With the configuration and operation of the dehumidifying device according to the third embodiment as described above, the air supplied to the evaporator 6 is cooled by the cooling surface 13b of the pre-evaporator cooling means 13 on the upstream side of the evaporator 6, and the relative Since the humidity increases, there is an effect that dew condensation easily occurs when the evaporator 6 cools, and the dehumidification amount increases.
Further, the moisture-releasing air whose relative humidity has decreased after passing through the moisture-absorbing portion 15a of the desiccant rotor 15 is heated by the heat radiating surface 14a of the condenser 5 and the cooling means 14 after the moisture-absorbing portion, so that the relative humidity is further decreased. In order to release moisture to the air from the moisture release part 15b of the desiccant rotor 15 in the moisture release air passage 11, the moisture can be released from the moisture release part 15b of the desiccant rotor 15 without using a heater. And power consumption can be reduced.
Further, when passing through the moisture absorbing portion 15a of the desiccant rotor 15, the moisture releasing air whose temperature has been increased by the heat of adsorption is cooled by the cooling surface 14b of the moisture absorbing portion post-cooling means 14, so that the air passing through the condenser 5 is released. It is possible to prevent a decrease in the amount of dehumidification due to a decrease in the temperature of the humid air, an excessive increase in the condensation temperature due to the heat of adsorption, and a corresponding increase in the evaporation temperature of the evaporator 6.
Further, the moisture is absorbed by the moisture absorbing portion 15a of the desiccant rotor 15 and heated by the condenser 5, so that the moisture is released by the moisture releasing portion 15b of the desiccant rotor 15 in a state where the relative humidity is sufficiently lowered. This makes it possible to maximize the moisture absorption / release characteristics of the desiccant rotor 15 and to increase the amount of dehumidification to the maximum.
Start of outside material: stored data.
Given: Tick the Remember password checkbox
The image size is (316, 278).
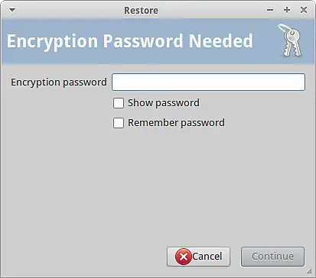Looking at the screenshot, I should point(119,123).
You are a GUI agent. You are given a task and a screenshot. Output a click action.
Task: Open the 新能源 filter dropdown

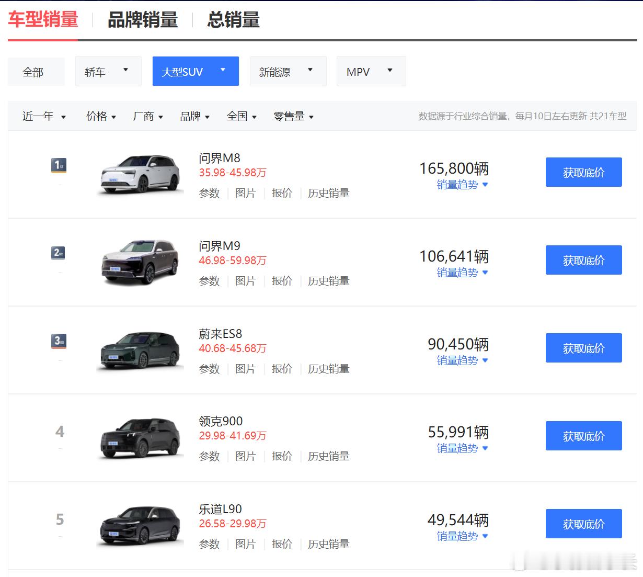(288, 71)
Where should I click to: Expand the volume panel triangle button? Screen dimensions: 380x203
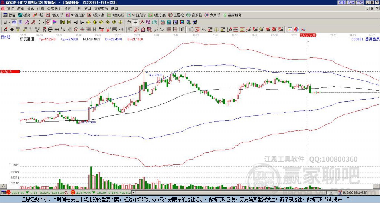tap(3, 186)
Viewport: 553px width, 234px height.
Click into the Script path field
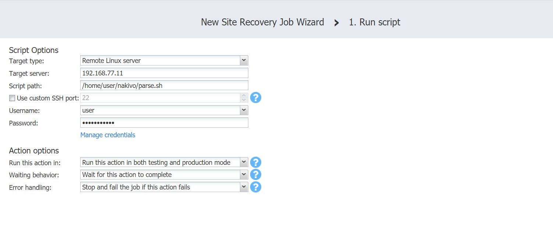(164, 85)
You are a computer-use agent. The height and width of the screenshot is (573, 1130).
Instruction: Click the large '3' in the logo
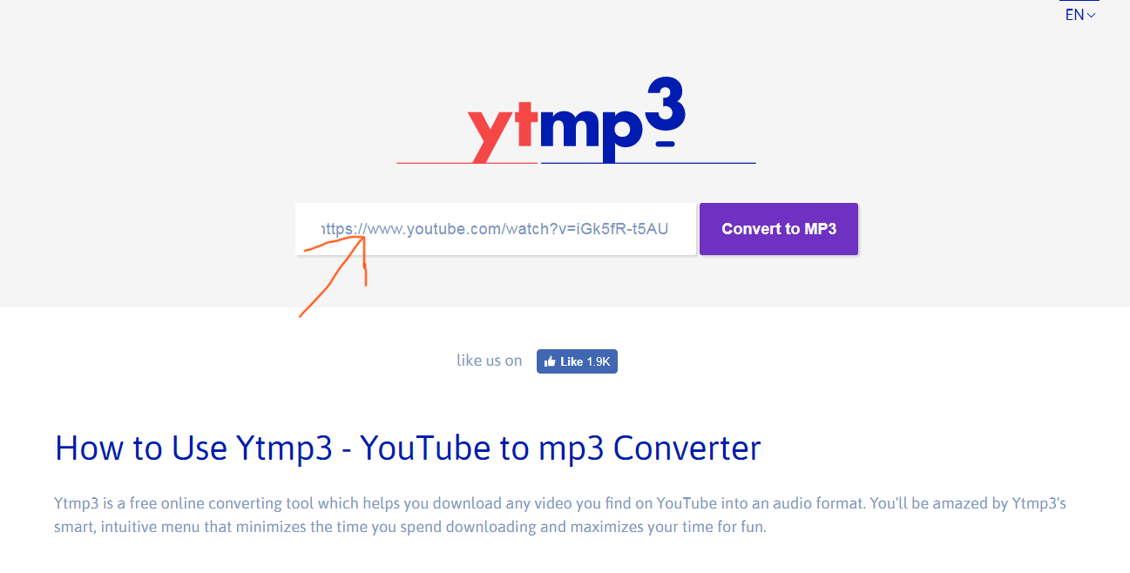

Further, from the blowout port 3, the low temperature and low humidity dehumidified air that has been cooled by passing through the evaporator 6 to decrease the temperature and dehumidified to decrease the relative humidity, and from the front blowout port 20, The moisture absorption section 15a of the desiccant rotor 15 dehumidifies and the relative humidity decreases, and the high-temperature and low-humidity dehumidification air heated by the condenser 5 and heated is exhausted.
For this reason, for example, the low-temperature, low-humidity cold air exhausted from the blower outlet 3 is directed toward the entire dehumidification target space, and the high-temperature, low-humidity hot air exhausted from the front blower outlet 20 is directed to the laundry, etc. Cold air and hot air can be used for different purposes, improving user convenience.
Then, by adjusting the air volume of each air passing through the condenser 5 and the evaporator 6 by arbitrarily changing the rotation speeds of the blower 27 and the blower 16, the refrigerant circuit is optimized and the dehumidification amount is improved. be able to.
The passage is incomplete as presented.